> _REQUIREMENTS_
Count the lines in the material below that contain the string "computer", and give only the number.

Word and element location data
########################################
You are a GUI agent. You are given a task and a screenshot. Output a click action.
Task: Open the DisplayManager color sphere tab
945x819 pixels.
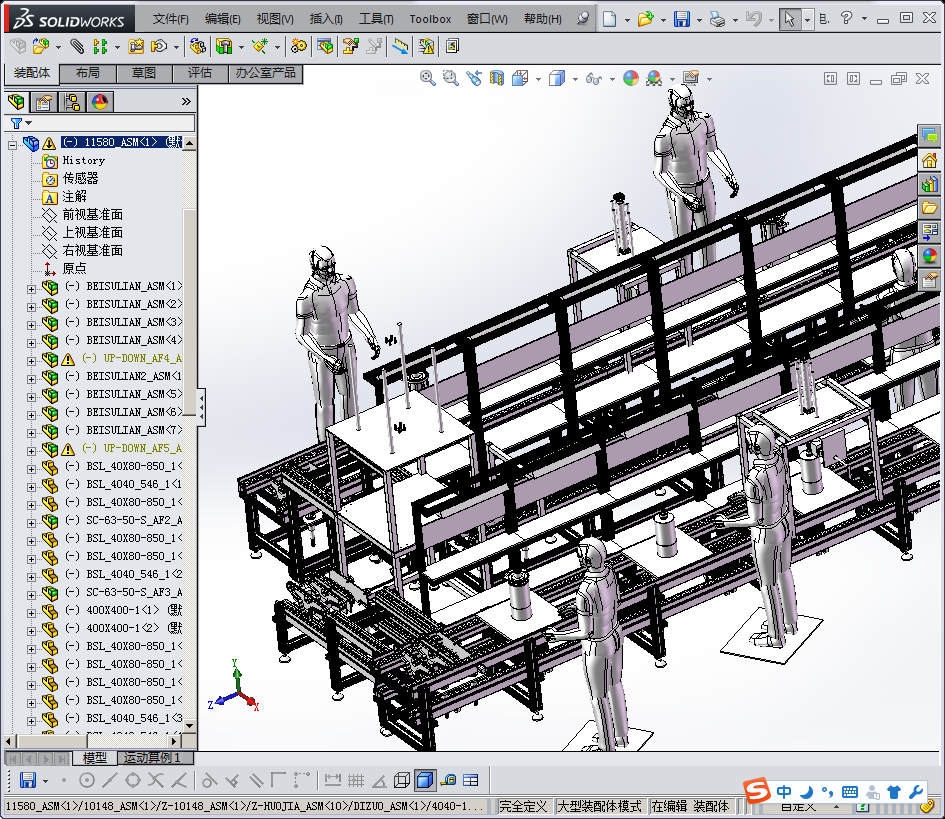(100, 101)
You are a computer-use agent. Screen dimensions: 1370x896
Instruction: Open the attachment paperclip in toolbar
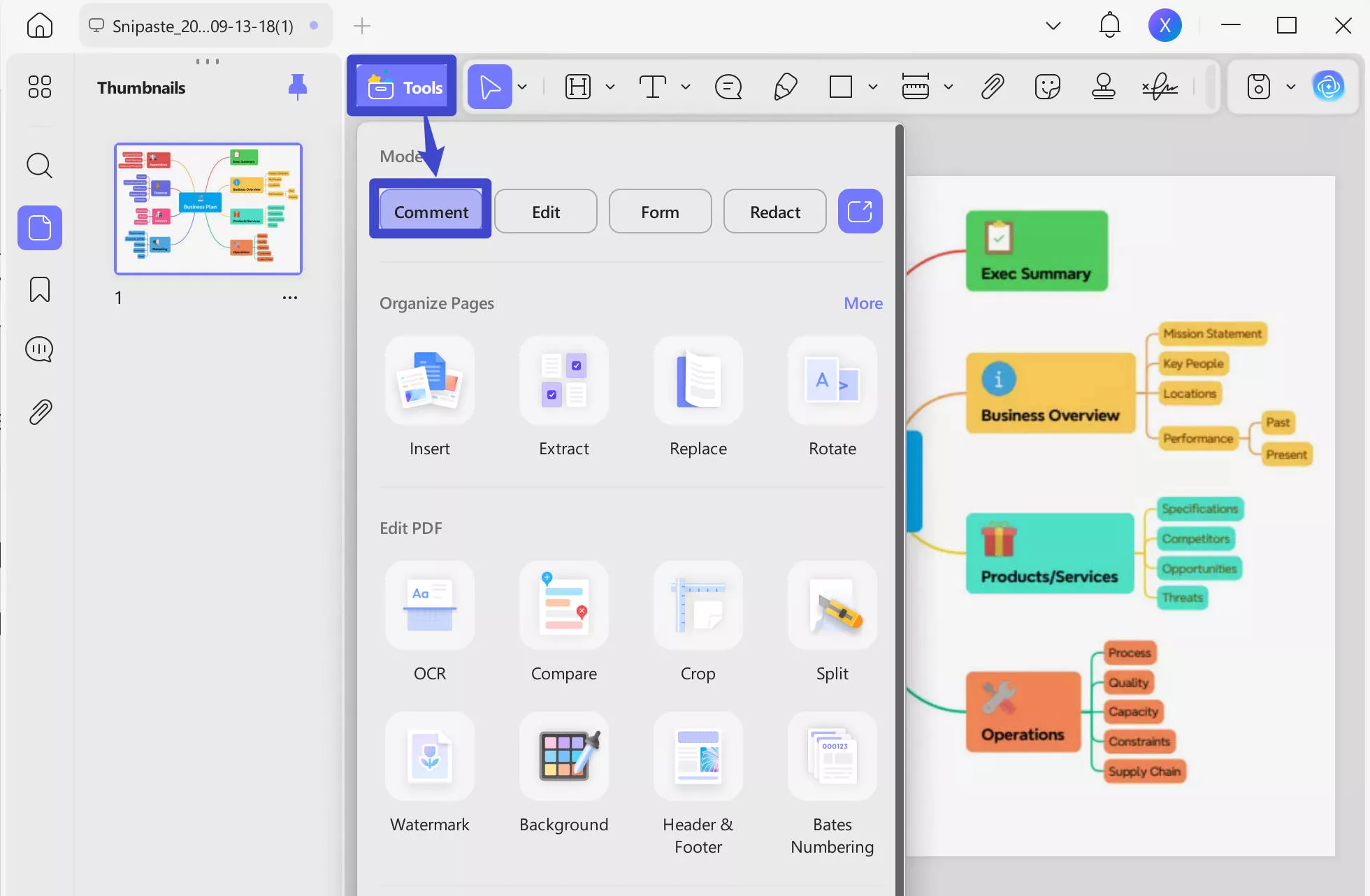(992, 87)
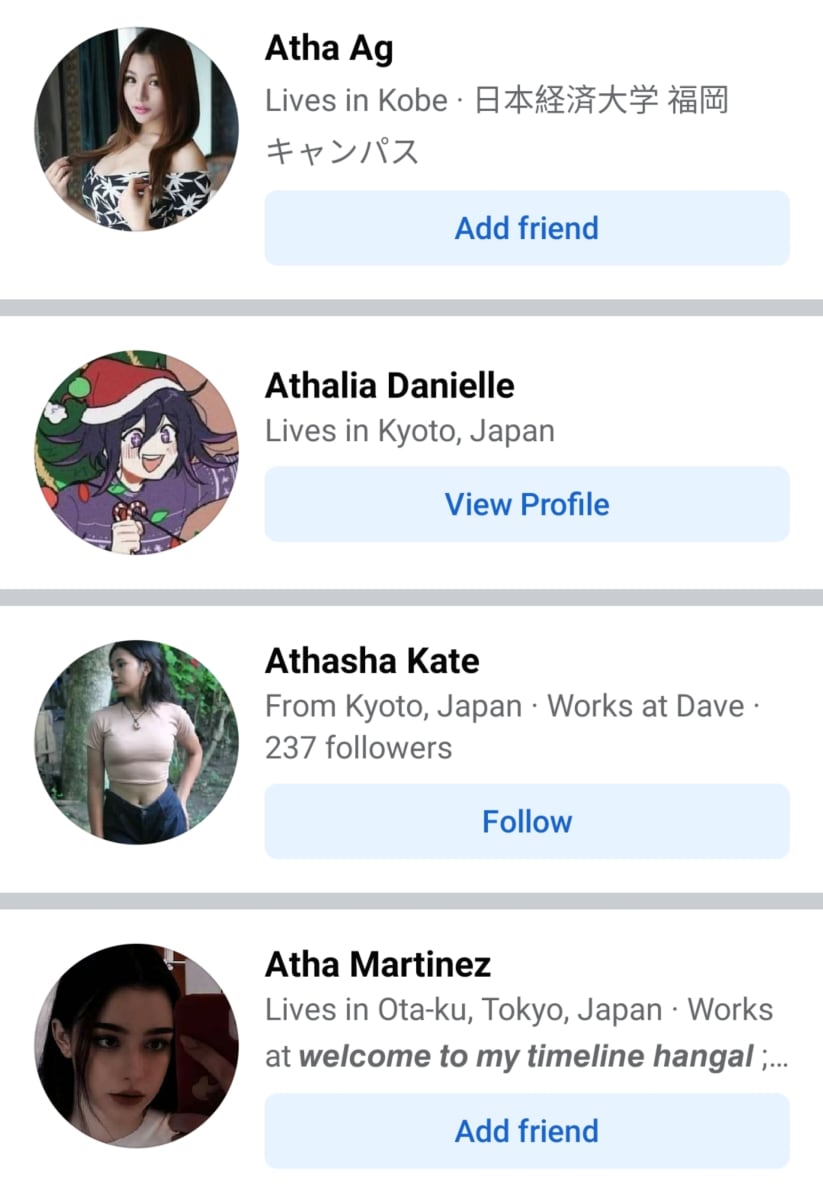Image resolution: width=823 pixels, height=1200 pixels.
Task: Tap 'From Kyoto, Japan' under Athasha Kate
Action: [393, 707]
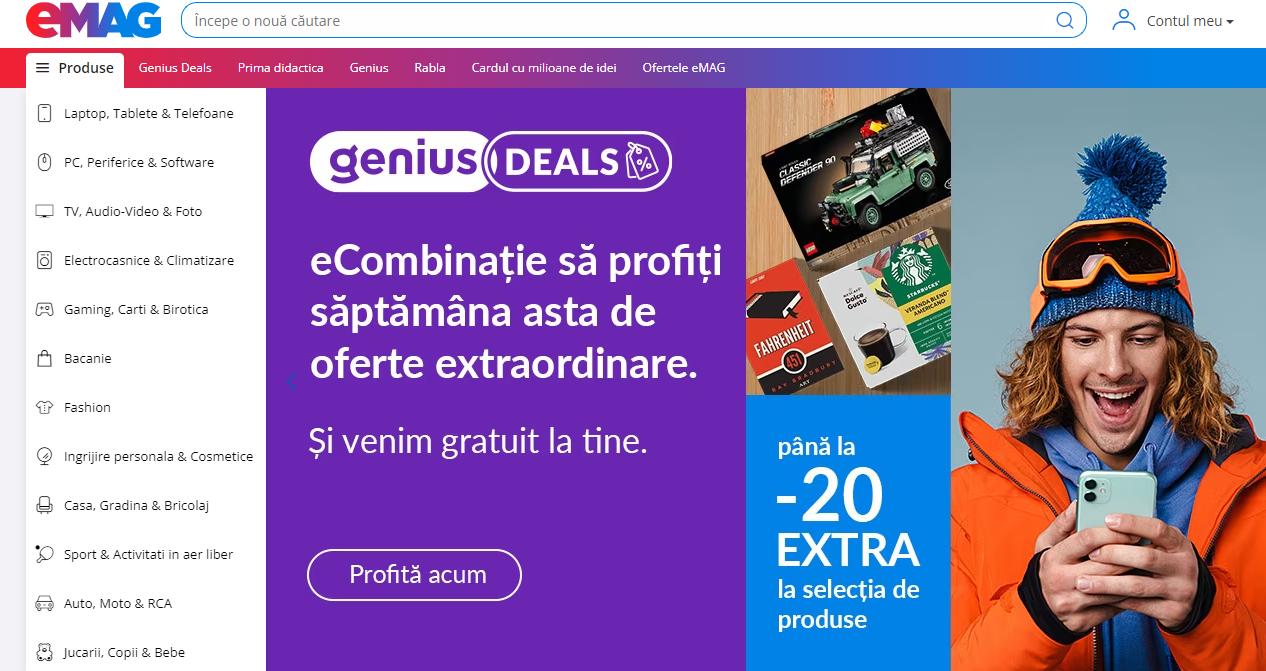Click the teddy bear icon for Jucarii, Copii & Bebe

pyautogui.click(x=44, y=652)
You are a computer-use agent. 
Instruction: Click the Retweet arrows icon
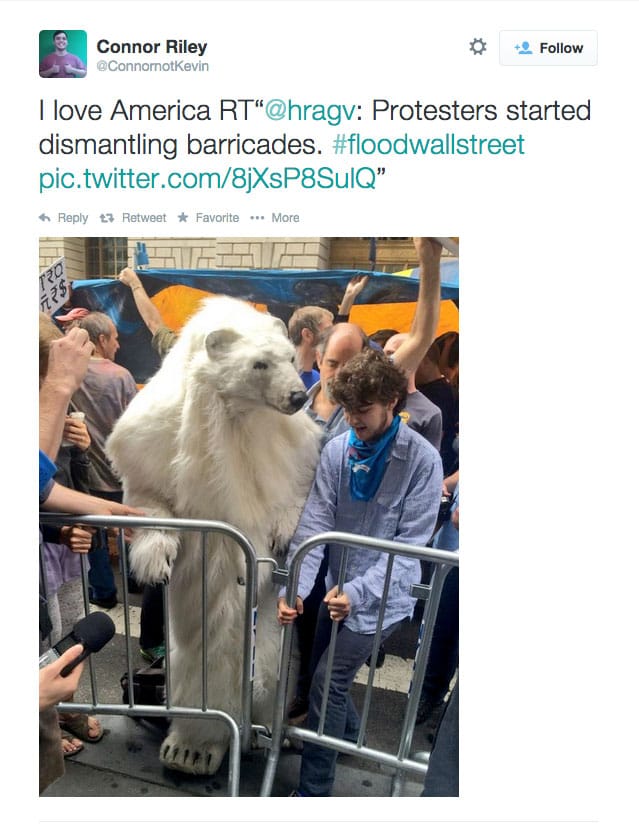(x=107, y=218)
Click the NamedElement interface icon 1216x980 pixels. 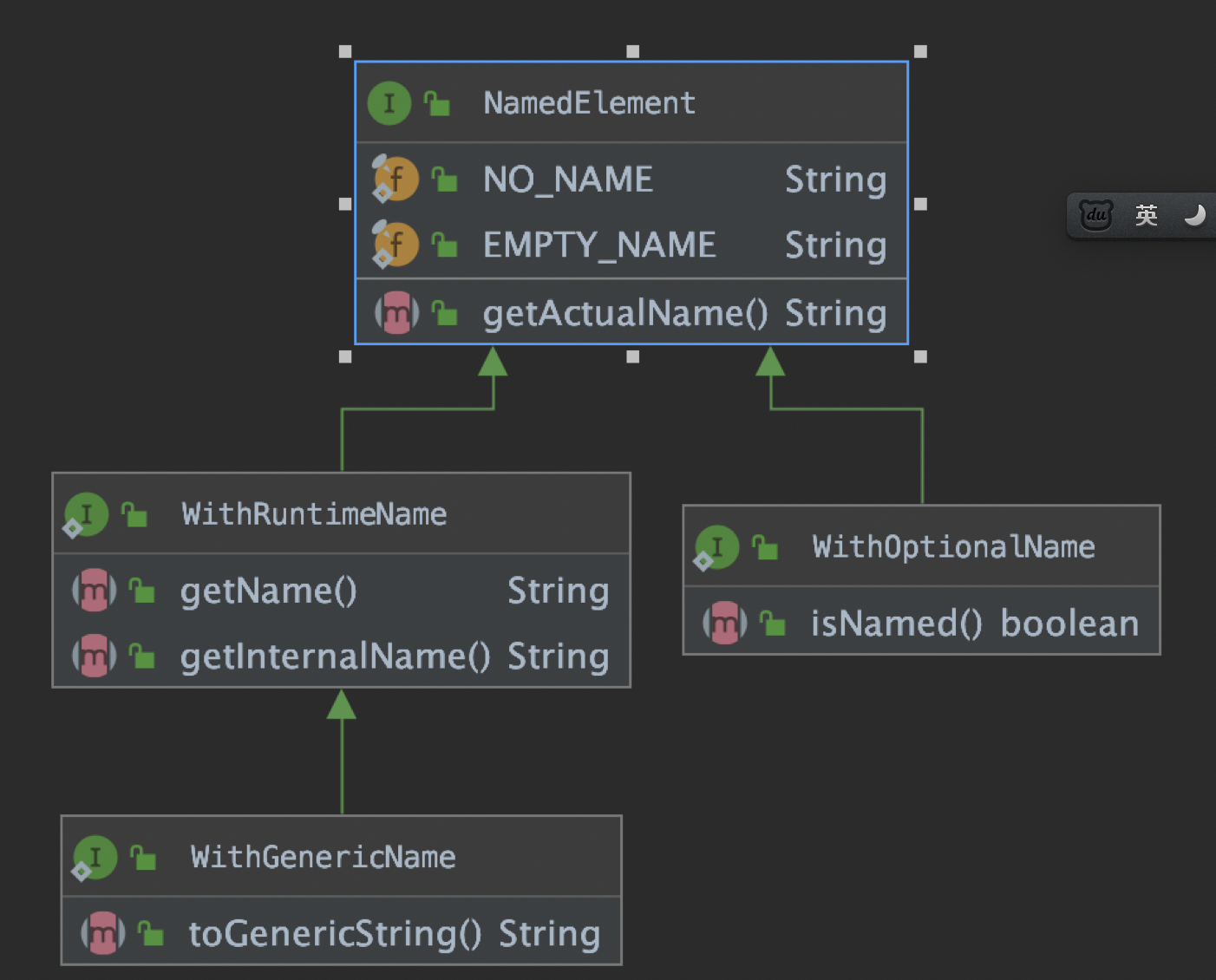(x=389, y=103)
########################################
> _RESULT OF THE TASK_
2